Unfortunately, the vocational health care educational system does not directly fit to the Hungarian Qualifications Framework established according to the European Qualifications Framework; remedying this problem is crucial.
We will discuss later, but it is also important to briefly mention here the problems of practical training when reviewing the training as a whole. The basic problem is the lack of trainers and lecturers in the institutions, lack of mentors and the fact that they are unable to deal with the students or they are absent. In addition, there is a problem with practical trainings according to vocational trainings, with vocational qualification, but without higher education degree in educational qualification practical lecturers or trainers cannot hold a practical lecture, which may lead to further serious problems with the education due to the lack of professionals (see in II.11.4).

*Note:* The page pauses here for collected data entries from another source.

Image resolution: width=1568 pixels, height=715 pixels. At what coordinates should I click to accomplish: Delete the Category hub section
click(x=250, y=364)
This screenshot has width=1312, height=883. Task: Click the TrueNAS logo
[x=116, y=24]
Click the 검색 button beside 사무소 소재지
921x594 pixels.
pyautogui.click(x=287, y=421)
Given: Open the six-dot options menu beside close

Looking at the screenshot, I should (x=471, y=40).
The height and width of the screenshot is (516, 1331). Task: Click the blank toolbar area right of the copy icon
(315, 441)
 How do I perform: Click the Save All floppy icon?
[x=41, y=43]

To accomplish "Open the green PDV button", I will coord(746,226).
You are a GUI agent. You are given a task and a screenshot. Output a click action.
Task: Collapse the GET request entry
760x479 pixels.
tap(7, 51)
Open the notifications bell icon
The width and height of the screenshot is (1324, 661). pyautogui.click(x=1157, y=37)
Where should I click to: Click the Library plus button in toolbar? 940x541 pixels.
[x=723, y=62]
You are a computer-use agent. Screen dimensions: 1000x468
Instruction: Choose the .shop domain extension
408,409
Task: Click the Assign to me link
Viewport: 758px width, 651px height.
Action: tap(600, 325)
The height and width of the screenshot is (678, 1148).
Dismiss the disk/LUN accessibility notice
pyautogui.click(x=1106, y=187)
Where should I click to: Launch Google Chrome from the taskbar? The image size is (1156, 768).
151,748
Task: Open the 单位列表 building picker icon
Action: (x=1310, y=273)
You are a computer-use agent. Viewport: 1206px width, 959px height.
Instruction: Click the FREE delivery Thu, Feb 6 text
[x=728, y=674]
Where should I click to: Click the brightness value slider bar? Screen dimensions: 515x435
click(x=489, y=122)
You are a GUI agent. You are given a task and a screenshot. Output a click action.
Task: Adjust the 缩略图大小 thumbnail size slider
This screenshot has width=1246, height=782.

There is still a sufficient opportunity to support the fields of professions as state funded education, where is a significant demand on workforce. Although it is also important, not to support educations, where is no significant lack on workforce. Unfortunately the health masseur education became as state funded education, which is not justified. At the same time, there is a misuse regarding the state funding in the fields of professions, where is a significant demand on workforce. For the participants of trainings, organized by the unemployment offices the tuition fee of the training will be financed as state funding and in dual education the participant get a significant financial support. At the same time, in the case of an unsuccessful vocational examination (not even for the second try) it is not necessary to pay back the received support. Neither this, nor the unjustified support of certain trainings contributes to the shortage of professionals in the areas affected by the shortage of labor, and therefore changes to the system are needed.